|Ours is a noisy country. We’ve been rebellious, insolent shouters since the beginning. We invent freak shows and circuses and casinos. Talk too loud. Our public spaces honk and whistle at us. We believe ourselves stars just awaiting a stage. We’re a people, Walt Whitman crooned, “singing, with open mouths,” our “strong melodious songs.” We chew with open mouths, too — we’re without pretense or much regard for personal space. Our latest, greatest gift to the world is a computer for your pocket that chatters at you all day long. And then there’s the past two years: political and technological churn, offense and outrage. Noise incarnate.
As much as anyone else, I fantasize about checking out. I would love to remove the pinging notifications from my days, for my mind to wander without being thrown askew by each incoming tweet. But visions of total unplugging also seem a bit grotesque. Even if we can still shut our eyes and cover our ears, become details of the landscape, should we? Is it morally acceptable at this moment?

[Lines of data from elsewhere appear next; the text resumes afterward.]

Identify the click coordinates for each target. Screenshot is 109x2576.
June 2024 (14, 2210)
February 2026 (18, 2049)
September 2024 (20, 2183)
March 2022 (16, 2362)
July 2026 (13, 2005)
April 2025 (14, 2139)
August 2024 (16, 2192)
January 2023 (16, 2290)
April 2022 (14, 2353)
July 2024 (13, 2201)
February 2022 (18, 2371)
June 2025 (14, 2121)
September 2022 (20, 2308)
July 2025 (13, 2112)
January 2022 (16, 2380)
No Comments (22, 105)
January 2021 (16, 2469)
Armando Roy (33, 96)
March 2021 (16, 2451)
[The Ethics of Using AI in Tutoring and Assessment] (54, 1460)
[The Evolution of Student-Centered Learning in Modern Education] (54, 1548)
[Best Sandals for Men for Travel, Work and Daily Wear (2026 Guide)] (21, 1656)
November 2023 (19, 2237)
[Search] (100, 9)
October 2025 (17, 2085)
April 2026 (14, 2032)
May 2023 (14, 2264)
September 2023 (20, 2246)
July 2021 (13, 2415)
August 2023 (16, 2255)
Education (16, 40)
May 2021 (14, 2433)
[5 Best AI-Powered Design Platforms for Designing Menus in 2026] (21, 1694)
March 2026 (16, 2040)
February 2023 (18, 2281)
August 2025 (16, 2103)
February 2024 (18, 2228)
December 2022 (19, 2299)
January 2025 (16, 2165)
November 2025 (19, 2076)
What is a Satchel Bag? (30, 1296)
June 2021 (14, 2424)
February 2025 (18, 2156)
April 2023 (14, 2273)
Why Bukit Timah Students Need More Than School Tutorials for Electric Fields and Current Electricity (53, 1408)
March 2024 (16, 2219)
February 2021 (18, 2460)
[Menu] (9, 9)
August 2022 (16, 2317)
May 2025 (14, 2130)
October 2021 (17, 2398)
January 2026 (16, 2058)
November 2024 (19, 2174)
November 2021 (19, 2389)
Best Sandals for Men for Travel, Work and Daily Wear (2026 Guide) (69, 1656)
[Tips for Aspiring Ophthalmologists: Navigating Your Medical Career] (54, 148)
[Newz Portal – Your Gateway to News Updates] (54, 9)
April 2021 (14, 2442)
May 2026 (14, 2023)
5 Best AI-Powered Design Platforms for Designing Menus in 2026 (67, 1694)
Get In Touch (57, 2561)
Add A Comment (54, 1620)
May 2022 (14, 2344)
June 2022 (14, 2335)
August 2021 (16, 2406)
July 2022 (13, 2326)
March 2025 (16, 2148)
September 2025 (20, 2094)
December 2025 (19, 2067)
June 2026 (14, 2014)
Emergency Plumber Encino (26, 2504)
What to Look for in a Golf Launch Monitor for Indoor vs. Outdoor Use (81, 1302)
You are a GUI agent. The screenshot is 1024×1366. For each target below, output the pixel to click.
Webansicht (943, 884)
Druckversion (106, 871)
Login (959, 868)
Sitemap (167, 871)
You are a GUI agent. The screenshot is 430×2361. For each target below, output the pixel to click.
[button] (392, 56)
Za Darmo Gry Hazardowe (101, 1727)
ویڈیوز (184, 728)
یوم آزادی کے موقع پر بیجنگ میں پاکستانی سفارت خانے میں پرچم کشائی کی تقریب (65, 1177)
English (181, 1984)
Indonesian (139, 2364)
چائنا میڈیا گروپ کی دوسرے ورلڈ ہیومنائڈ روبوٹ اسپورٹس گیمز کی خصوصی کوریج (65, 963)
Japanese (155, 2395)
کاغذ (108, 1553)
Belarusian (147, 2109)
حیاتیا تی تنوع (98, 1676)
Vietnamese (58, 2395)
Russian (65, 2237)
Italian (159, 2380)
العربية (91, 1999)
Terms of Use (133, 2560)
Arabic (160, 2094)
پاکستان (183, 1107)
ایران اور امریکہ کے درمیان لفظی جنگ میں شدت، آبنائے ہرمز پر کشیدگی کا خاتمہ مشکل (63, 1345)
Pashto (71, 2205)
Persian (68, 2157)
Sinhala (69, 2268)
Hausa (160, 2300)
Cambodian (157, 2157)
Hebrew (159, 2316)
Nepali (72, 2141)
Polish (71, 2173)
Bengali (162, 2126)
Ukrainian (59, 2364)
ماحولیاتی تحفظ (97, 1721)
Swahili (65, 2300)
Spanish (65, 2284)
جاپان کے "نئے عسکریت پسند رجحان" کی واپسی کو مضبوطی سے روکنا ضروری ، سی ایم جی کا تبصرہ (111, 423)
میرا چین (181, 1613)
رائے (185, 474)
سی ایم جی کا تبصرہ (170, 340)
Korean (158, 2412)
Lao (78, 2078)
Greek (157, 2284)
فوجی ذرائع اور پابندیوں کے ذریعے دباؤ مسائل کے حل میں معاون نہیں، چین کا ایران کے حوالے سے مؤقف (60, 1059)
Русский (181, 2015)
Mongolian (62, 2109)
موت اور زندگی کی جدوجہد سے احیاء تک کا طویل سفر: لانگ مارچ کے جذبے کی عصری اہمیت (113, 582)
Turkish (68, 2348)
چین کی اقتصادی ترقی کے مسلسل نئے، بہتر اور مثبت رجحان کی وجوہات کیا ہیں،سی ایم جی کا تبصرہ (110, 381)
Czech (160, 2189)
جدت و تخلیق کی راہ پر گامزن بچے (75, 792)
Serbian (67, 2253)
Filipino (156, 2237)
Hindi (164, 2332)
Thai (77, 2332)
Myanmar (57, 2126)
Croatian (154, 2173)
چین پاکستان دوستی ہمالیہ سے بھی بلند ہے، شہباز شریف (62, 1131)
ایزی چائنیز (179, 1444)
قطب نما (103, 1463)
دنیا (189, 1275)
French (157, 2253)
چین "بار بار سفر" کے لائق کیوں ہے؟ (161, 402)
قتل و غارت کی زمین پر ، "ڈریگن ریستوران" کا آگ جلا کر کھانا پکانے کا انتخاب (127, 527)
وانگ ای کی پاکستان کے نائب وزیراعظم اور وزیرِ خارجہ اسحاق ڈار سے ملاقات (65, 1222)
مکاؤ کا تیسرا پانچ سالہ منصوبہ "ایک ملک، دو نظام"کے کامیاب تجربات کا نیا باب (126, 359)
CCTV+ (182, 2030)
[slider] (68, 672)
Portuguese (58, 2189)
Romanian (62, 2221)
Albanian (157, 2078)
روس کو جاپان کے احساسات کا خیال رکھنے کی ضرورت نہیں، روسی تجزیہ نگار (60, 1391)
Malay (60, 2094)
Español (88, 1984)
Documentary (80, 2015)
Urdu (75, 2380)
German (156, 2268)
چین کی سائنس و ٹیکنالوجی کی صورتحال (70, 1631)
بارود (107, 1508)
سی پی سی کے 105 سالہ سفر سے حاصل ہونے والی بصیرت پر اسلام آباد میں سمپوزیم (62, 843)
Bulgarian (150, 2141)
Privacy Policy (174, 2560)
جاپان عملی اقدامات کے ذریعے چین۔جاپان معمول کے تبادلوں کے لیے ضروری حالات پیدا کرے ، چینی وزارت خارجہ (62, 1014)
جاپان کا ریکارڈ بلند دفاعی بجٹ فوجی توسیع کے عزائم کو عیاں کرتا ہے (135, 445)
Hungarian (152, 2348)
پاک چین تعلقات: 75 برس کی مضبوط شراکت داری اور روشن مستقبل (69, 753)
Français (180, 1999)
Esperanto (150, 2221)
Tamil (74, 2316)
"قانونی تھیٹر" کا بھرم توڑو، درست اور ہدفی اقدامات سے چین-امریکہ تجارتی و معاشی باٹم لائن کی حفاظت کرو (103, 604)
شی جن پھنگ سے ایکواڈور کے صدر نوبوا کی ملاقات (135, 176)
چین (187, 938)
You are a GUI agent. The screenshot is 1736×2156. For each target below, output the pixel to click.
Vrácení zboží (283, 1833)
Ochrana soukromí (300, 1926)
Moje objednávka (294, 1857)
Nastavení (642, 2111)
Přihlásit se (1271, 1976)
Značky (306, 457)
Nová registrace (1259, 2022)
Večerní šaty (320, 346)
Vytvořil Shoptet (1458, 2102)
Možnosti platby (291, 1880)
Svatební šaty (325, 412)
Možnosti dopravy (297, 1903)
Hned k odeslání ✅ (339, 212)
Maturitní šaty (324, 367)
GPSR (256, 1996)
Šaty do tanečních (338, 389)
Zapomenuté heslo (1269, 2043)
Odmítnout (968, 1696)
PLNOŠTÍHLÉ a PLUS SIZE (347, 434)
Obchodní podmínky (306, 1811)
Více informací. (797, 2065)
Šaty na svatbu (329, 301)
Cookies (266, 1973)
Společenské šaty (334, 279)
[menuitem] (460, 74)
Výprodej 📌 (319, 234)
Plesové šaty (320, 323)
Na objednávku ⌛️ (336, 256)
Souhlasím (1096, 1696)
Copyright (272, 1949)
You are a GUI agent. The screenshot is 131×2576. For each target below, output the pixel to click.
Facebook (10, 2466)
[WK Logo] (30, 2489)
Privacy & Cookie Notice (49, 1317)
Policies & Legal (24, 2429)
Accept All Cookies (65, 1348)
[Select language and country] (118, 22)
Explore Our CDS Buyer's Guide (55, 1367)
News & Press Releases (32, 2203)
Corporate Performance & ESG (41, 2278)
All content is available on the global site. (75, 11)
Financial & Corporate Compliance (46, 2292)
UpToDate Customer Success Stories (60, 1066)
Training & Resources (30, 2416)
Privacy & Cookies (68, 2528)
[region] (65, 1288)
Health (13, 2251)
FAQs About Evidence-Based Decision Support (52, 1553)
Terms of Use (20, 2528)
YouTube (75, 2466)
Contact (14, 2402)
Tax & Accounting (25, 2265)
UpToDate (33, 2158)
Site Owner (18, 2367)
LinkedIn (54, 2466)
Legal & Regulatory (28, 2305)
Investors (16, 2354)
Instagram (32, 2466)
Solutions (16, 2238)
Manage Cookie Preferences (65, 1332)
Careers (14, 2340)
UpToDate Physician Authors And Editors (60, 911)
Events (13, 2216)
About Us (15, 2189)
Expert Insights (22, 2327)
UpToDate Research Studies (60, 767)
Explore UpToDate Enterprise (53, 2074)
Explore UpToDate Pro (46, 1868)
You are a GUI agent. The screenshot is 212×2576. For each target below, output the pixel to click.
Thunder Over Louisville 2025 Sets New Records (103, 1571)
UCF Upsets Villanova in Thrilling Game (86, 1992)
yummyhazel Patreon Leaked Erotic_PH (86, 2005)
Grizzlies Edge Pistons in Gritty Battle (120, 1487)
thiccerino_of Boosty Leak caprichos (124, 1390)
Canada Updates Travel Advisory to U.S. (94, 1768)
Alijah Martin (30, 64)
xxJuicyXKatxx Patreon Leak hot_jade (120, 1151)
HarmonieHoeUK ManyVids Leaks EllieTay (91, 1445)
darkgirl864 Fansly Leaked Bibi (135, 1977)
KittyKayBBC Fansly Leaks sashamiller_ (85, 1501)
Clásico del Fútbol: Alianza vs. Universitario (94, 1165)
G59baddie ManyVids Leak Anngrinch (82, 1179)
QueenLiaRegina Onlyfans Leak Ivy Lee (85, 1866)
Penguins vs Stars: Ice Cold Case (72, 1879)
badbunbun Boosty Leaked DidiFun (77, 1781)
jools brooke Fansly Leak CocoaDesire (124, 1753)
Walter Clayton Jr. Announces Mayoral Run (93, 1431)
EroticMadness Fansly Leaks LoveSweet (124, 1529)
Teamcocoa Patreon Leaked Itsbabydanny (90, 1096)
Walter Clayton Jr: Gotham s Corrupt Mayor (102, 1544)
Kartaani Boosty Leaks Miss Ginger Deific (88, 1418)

How much silence is too much?
Thomas Merton, the Trappist monk who was among the most influential Catholic thinkers of the 20th century, pondered this question intently. What drew him to the Abbey of Gethsemani in Kentucky was the opportunity for a life of quiet contemplation. His greatest fantasy, he wrote, was “to deliver oneself up, to hand oneself over, entrust oneself completely to the silence of a wide landscape of woods and hills, or sea, or desert; to sit still while the sun comes up over that land and fills its silences with light.”
When his popularity as an author made it more difficult to achieve solitude, he retreated even further, living for long stretches by himself in a toolshed in the hills of the monastery grounds. But the world intruded, particularly in the 1950s and ’60s, as the Cold War ramped up and a nuclear standoff seemed imminent. He began to wonder whether the life he had constructed for himself, so sustaining to his soul, justified the disengagement.
Merton did not want to contribute to what he repeatedly called the “noise” of society, but he also knew it wasn’t right to ignore his own stake in the world’s problems. What he sought instead was a “genuine and deep communication,” one achieved, he insisted, only through a continuous recharging in silence. The very element that might seem to make us bad citizens or antisocial is at the same time a prerequisite for thoughtfulness and more profound connection with others. Since most of us can’t yo-yo in and out of solitude (despite the meditation apps that promise to help us do just that), we have to live with this paradox.